He was born August 4, 1937 in Athens, a son of the late Edgar James Maxwell and Winifred Smith Maxwell. Dr. Maxwell attended Oglethorpe High School, and then at 16, entered the University of Georgia, where he graduated in 1958. The summer before medical school he worked at the UGA Marine Research Lab on Sapelo Island, Georgia. His medical training was at the Medical College of Georgia in Augusta, where he graduated in 1962. Dr. Maxwell was a member of the Senior Medical Program of the U.S. Navy and was in the Navy Reserve in medical school. Every summer he would be on active duty at various places including a submarine deployment, one summer on the aircraft carrier, USS Randolf, when they picked up astronaut Gus Grissom after his space flight, and the Naval Air Station in Pensacola, Florida.
After graduating medical school, he did a rotating internship at St. Albans Naval Hospital in Queens, New York. Next came a year of sea duty on the Military Sea Transport service ship, USNS Geiger, which took military dependents to be stationed in Europe. There is where he met the love of his life, Diana Jordan. She and her family were on their way to Frankfurt, Germany. After a brief courtship of only 71 hours face to face, they married four months later. After being married at Christmas in Frankfurt, they headed back to St. Albans for Dr. Maxwell to start his surgical residency. Following his residency, he was stationed with the Marines in Quang Tri, Vietnam in 1969. He was there on the aircraft carrier Kitty Hawk for several weeks visiting a nephew stationed there. Upon completion of his Vietnam tour, he was stationed at the Naval Hospital in Beaufort, South Carolina from 1970 to 1971. His next move was out of the Navy and into private surgical practice in Athens in 1971 until his retirement in 1999. During that time, he was in the Army Reserve and was called back into active service for 10 months in 1990 for Operation Desert Storm.
Dr.
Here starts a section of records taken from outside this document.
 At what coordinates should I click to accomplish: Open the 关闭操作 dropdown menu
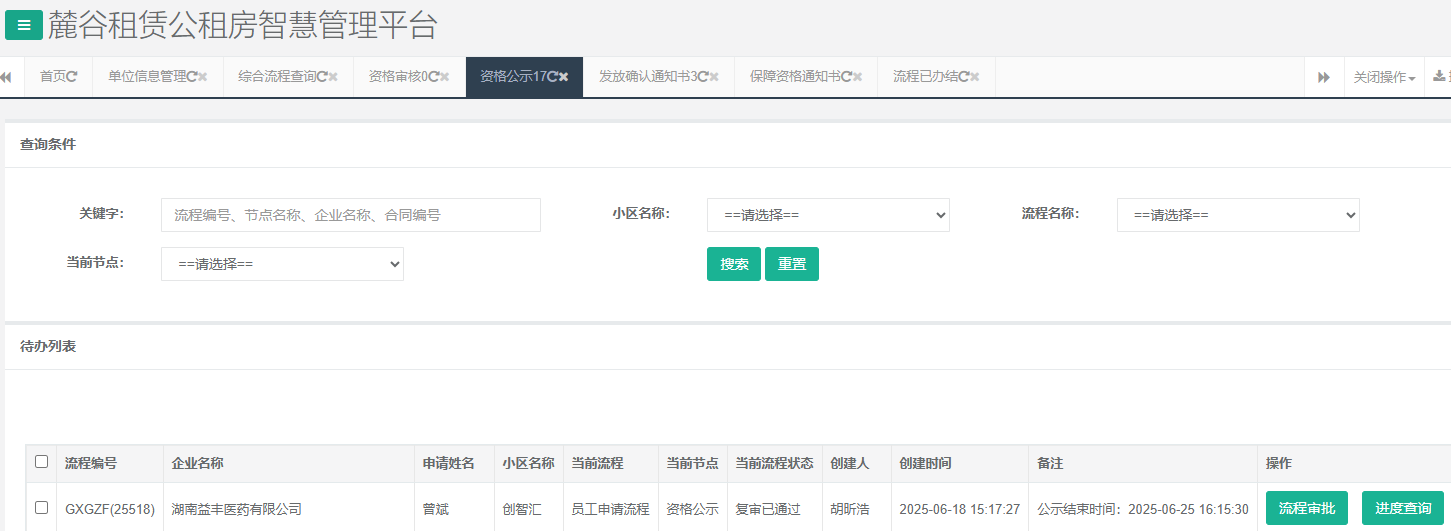coord(1384,77)
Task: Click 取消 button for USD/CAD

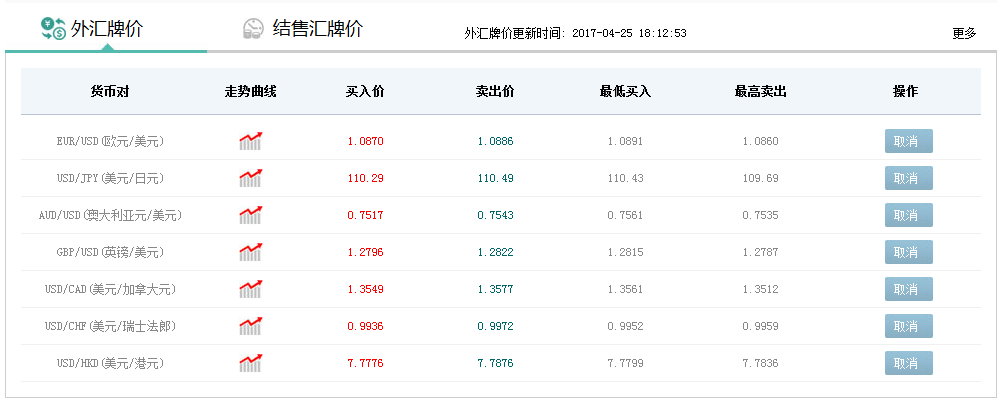Action: (908, 289)
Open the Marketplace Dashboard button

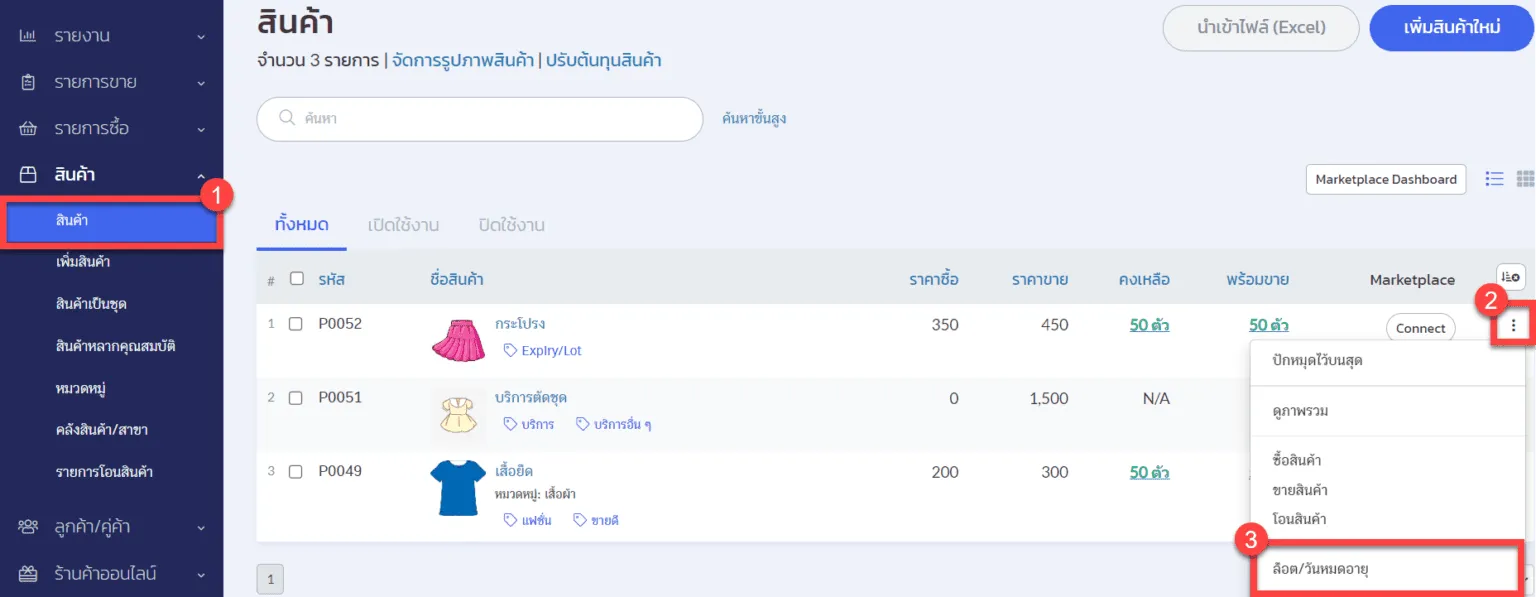pyautogui.click(x=1385, y=179)

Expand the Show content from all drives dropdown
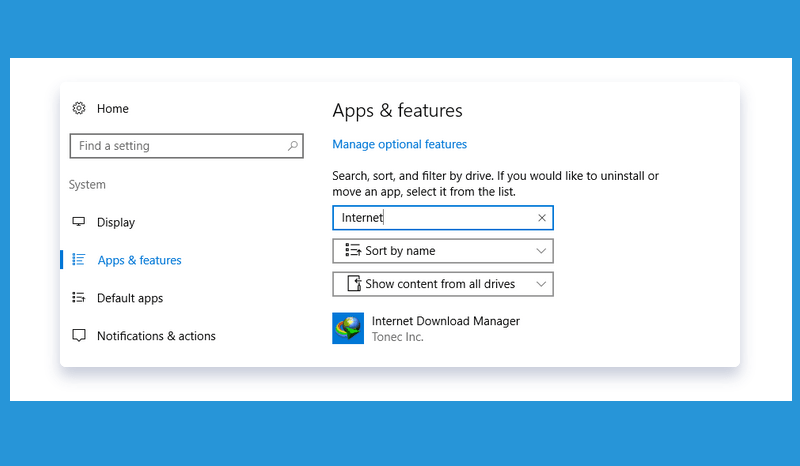click(443, 284)
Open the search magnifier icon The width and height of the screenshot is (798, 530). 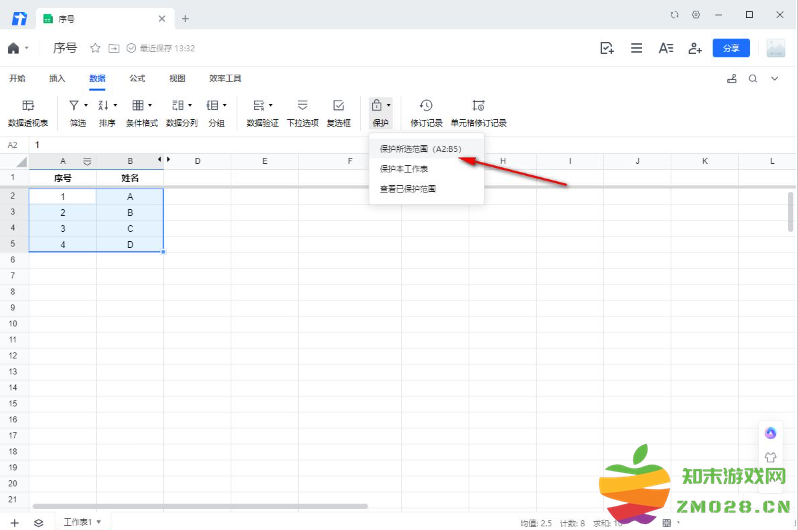(752, 78)
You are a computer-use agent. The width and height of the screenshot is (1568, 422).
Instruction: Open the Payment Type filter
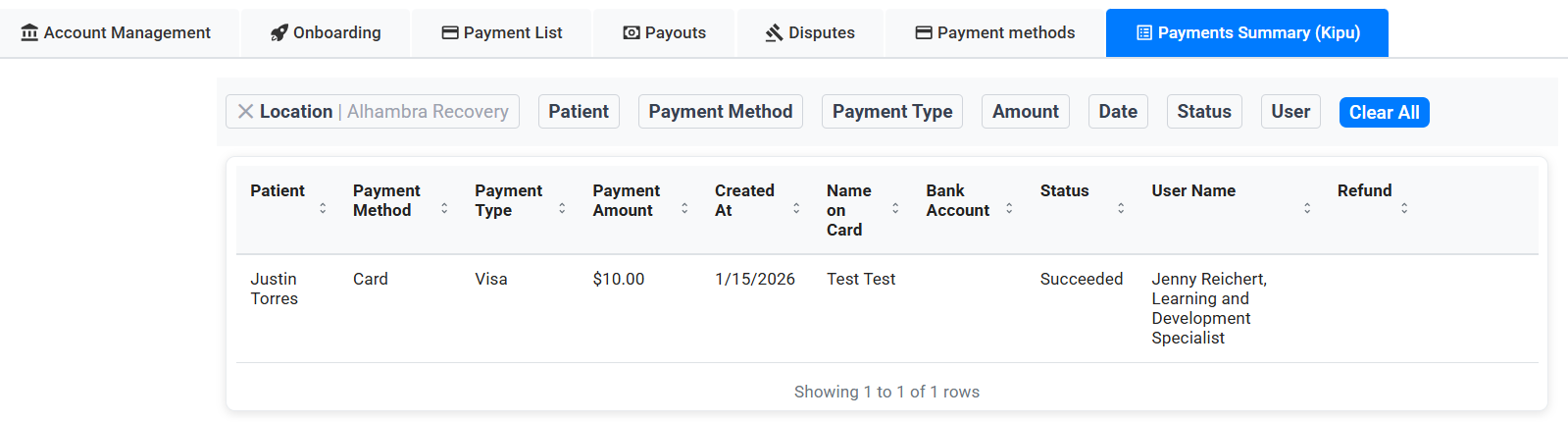click(x=892, y=112)
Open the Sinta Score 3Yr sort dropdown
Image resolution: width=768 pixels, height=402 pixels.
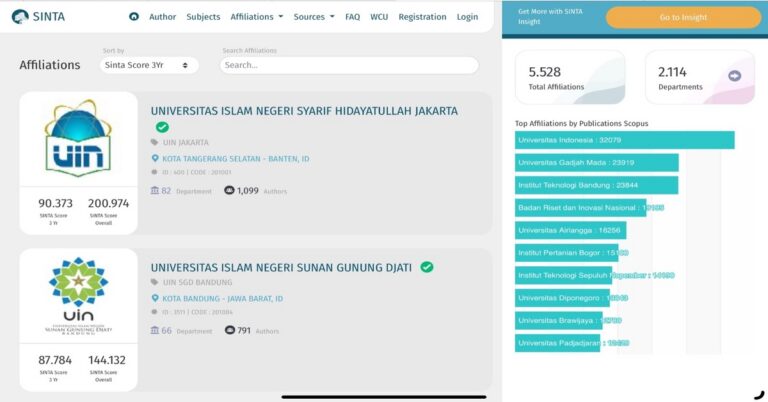148,65
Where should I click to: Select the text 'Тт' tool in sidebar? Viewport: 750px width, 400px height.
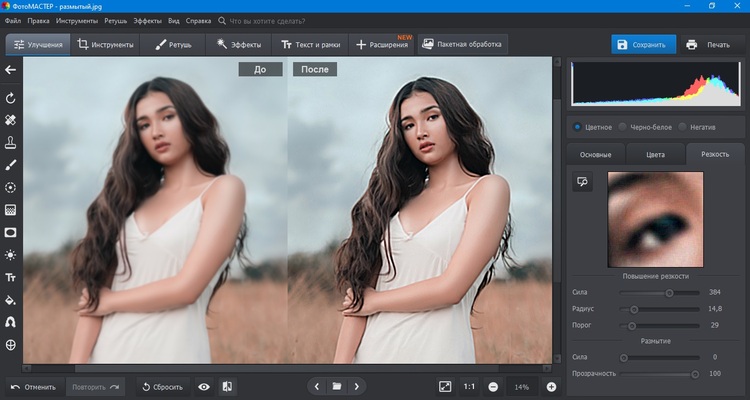(x=11, y=277)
Maxwell had a variety of interests. A veracious reader of non-fiction with special interest in the Civil War, history, archeology, hunting and fishing, travel, military history and animals, thus making, him according to his children and grandchildren, "the smartest man alive." They loved trying to think of questions that would stump him like, "Is a platypus a mammal?" He loved to spend hours in the woods hunting both locally and in Wyoming, Colorado and Montana. Running a close second was fishing. He loved trout fishing in the North Georgia streams as well as deep sea fishing. On his 40th birthday after a three-hour flight he landed a striped marlin off Cape Hatteras, North Carolina. He was happiest when he was outdoors.
Dr. Maxwell and his wife loved to travel. They traveled numerous times to Europe, Alaska, Japan, the Caribbean, and in later years, became avid cruisers. But the highlight of his travels was being asked to be the ship's doctor for six weeks on a ship that went to the Falkland Islands, South Island and the Antarctic. Nothing would ever top that.
In medical school he was selected to be a member of AOA, an honorary medical fraternity and Phi Rho social fraternity. He belonged to the Crawford Long Medical Society and was a Fellow in the American College of Surgeons and the Georgia Surgical Society. Dr. Maxwell served as President and Chief of Medical Staff at St. Mary's Hospital in 1975 and at Athens Regional Medical Center in 1980. In 1981 he was selected by the Athens Regional Medical Center Auxiliary as a Doctor of the Year. He also belonged to numerous hunting and fishing organizations.
Dr. Maxwell was preceded in death by siblings, Dr. Edgar James Maxwell Jr., Robert Cauldwell Maxwell, Winifred Maxwell Martin, Margaret Ann Maxwell Polk, Carolyn Maxwell Bryant and Betty Maxwell Awtry.
Survivors include his wife of 52 years, Diana Jordan Maxwell; children, David William Maxwell (Melissa) of Concord, North Carolina, Kelly Maxwell Miller (John) of Watkinsville, Jennifer Maxwell Smith (Kyle) of Concord, North Carolina; grandchildren, Michael David Miller, Reid William Maxwell, Noah Maxwell Smith, Kaylie Jordan Maxwell, Brian Douglas Smith, Samantha Hueso, John Welby Miller Jr.; several great-grandchildren.
The family will receive friends Tuesday, January 10 from 6-8 p.m. at Bernstein Funeral Home.
Funeral services will be held Wednesday, January 11 at 1 p.m. at Lexington Baptist Church. Interment will follow at Clark Cemetery in Lexington.
Flowers are optional. Memorials may be made to the Rocky Mountain Elk Foundation, P.O. Box 8249, Missoula, MT 59807; the Wounded Warrior Project, P.O. Box 758516, Topeka, KS 66675; or Wreaths Across America, P.O. Box 249, Columbia Falls, ME 04623.
Online condolences may be offered at www.bernsteinfuneralhome.com.
Bernstein Funeral Home and Cremation Service is in charge of arrangements.